Se volvió hacia Thackeray:
– Si cree usted que Irving tiene voz, escuche esto. ¿Qué inscribieron en la primera piedra de Holloway, Cyril?
El señor Blade inspiró profundamente:
– Que el Señor guarde a la ciudad de Londres y haga de este lugar el terror de los malhechores.
– Convincente, ¿eh? -dijo Cribb, gozando de la representación-. No hay rutina aquí, ¿eh Cyril?, pero tus cualidades vocales se desperdician.
El señor Blade no estuvo de acuerdo.
– Aún tengo en la cabeza el sonido de aquel condenado rasca-espinillas, sargento. Es desusadamente cruel el someter el oído de un hombre a ese ruido doce horas diarias. Finalmente pedí que me trasladaran al cobertizo de la estopa, pero me enviaron aquí. ¡Y la impresión que me llevé, sargento!
– ¿No es tan duro como Holloway? -preguntó Cribb.
El señor Blade apretó el puño elocuentemente.
– Éste es un hogar mejor que el que me dio mi madre, sargento. Aquí están en jauja. Se lo digo yo, en jauja.
– Deberían estarlo, Cyril. Todavía no están condenados. ¿Están ya en fila?
– ¡Como una guardia de honor!
– Bien. Veamos a quién tienes.
El señor Blade les condujo por una puerta abierta, hacia una habitación encalada del tamaño y de la forma de una sala de hospital. La diferencia estaba en la disposición de las camas: había literas en filas de a cinco distribuidas de la cabeza a los pies a lo largo de toda la pared que tenían delante. Una hilera de mesas de pino muy bien pulidas, con sus bancos, había sido empujada contra la pared paralela para dejar sitio para la inspección.

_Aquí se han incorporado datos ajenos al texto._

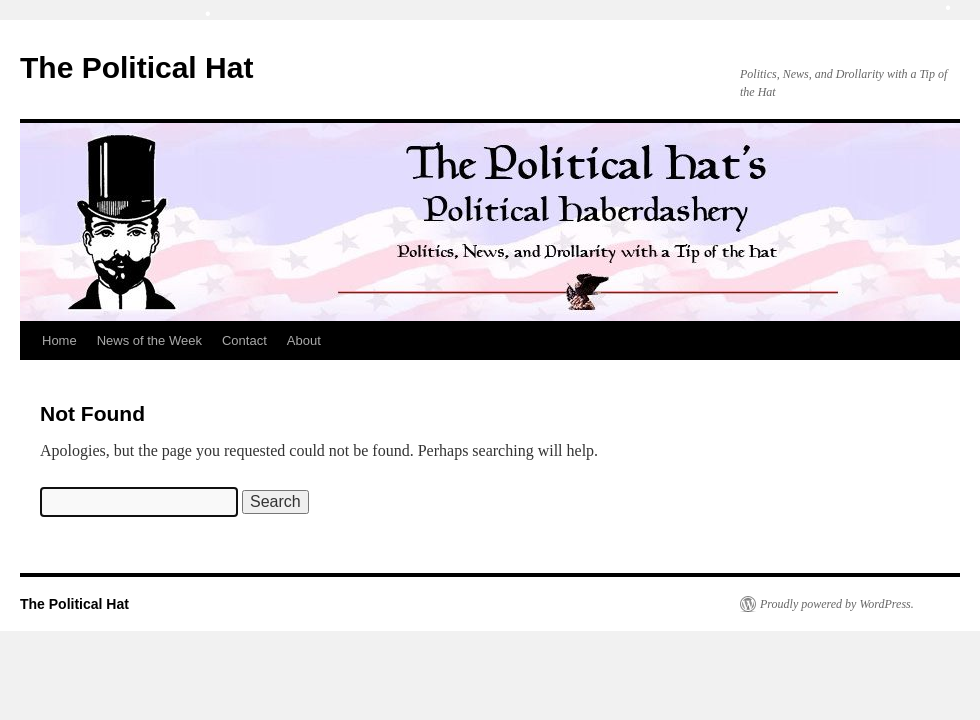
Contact (244, 340)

Thackeray se dio cuenta con recelo de que los ciento veinte prisioneros que formaban delante de ellos en tres inmóviles filas debían de haber oído todo lo que se había dicho. Estaban clasificados por tamaños y separados con precisión militar, pero el uniforme estropeaba el efecto: cada uno llevaba la ropa con la que había sido llevado a Newgate, de forma que un chaquetón estaba entre una grasienta chaqueta corta y otra de algodón basto, y bien calzados botines se alineaban con zuecos y pies descalzos. Sin embargo, había una cierta uniformidad en los ojos de los prisioneros, una vidriosa indiferencia, un sopor que los había brutalizado a todos, excepto a un puñado.
– Todos suyos, sargento -dijo Cyril ampulosamente. La mayor formación de pájaros de alivio en Londres, después de la del Lord Mayor. Ladrones de cajas fuertes, estafadores, carteristas, atracadores, asesinos y unos cuantos dudosos que tanto pueden ser honrados caballeros como rufianes. Échenles un buen vistazo, y si no pueden ustedes encontrar a dos o tres que conozcan, que el Señor les bendiga.
Mientras Cribb empezaba por la primera fila, el señor Blade confió a Thackeray:
– Es un tío muy entendido, ese sargento Cribb.